----- SUPPLIED MATERIAL -----

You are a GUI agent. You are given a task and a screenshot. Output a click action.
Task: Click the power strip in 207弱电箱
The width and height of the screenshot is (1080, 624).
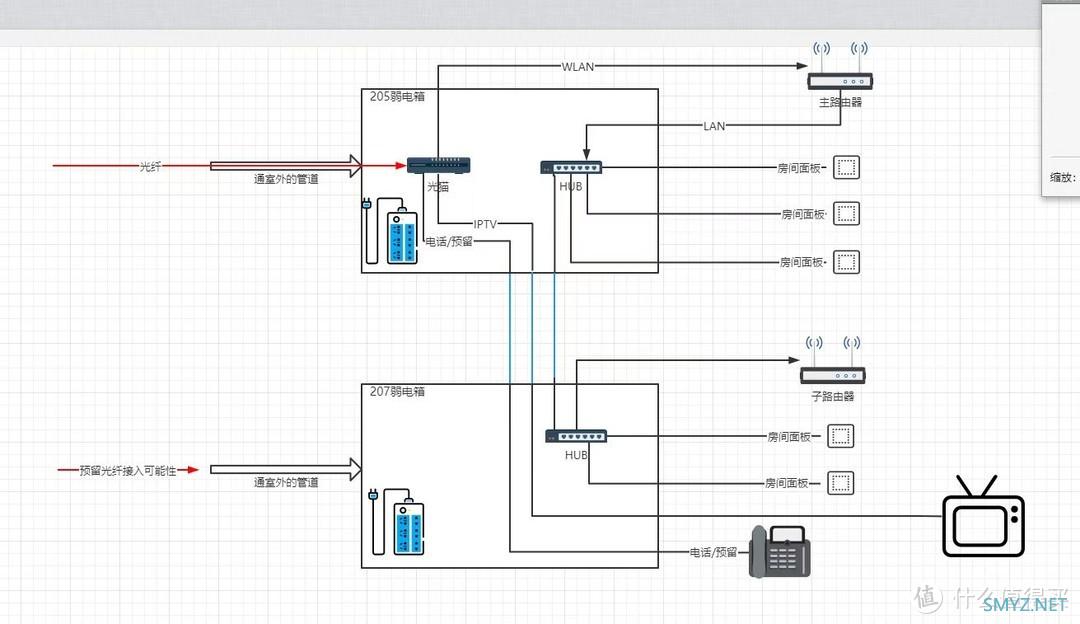tap(408, 525)
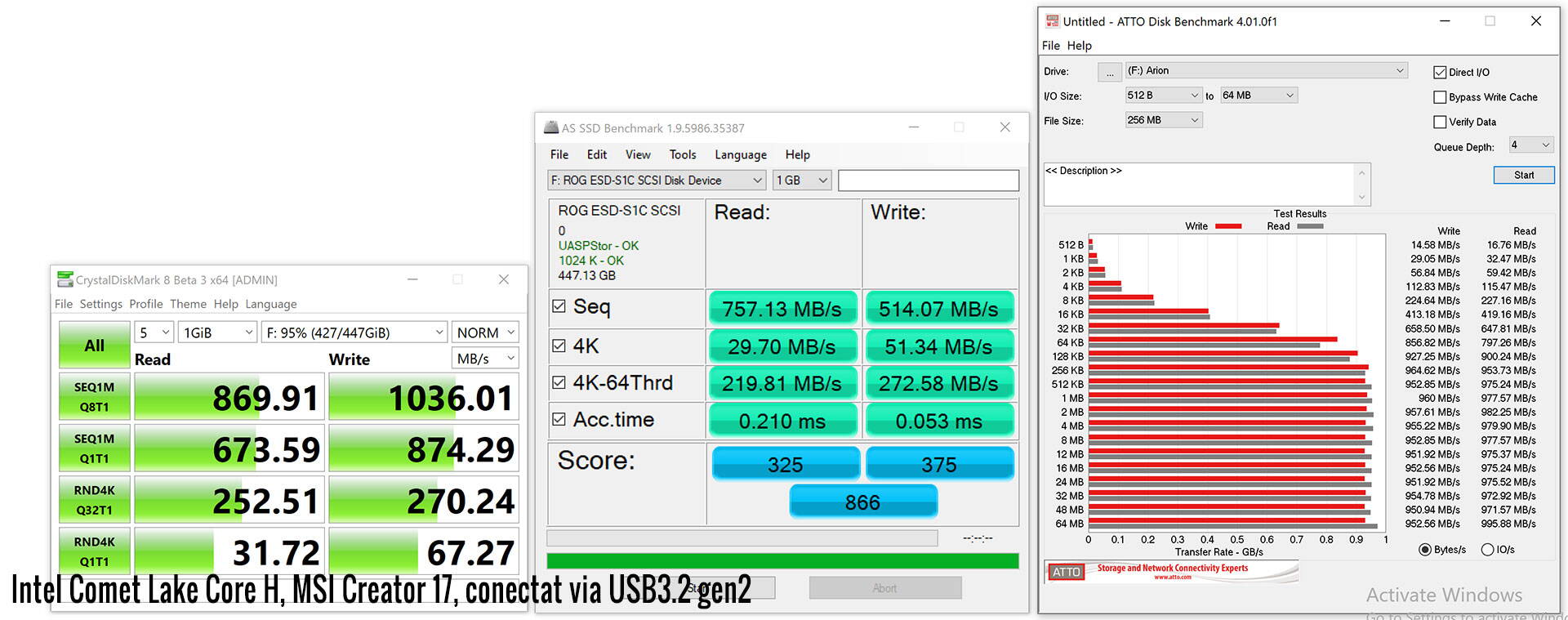Open the Queue Depth dropdown
The height and width of the screenshot is (620, 1568).
[x=1530, y=145]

-----

• INSTRUCTION
Reproduce every line of the items above verbatim, omitting the pictures from your answer.

• OUTPUT FOR THIS TASK
You are a GUI agent. You are given a task and a screenshot. Output a click action.
Task: Click the power strip in 207弱电箱
The width and height of the screenshot is (1080, 624).
tap(408, 525)
Open the Queue Depth dropdown
The height and width of the screenshot is (620, 1568).
[x=1530, y=145]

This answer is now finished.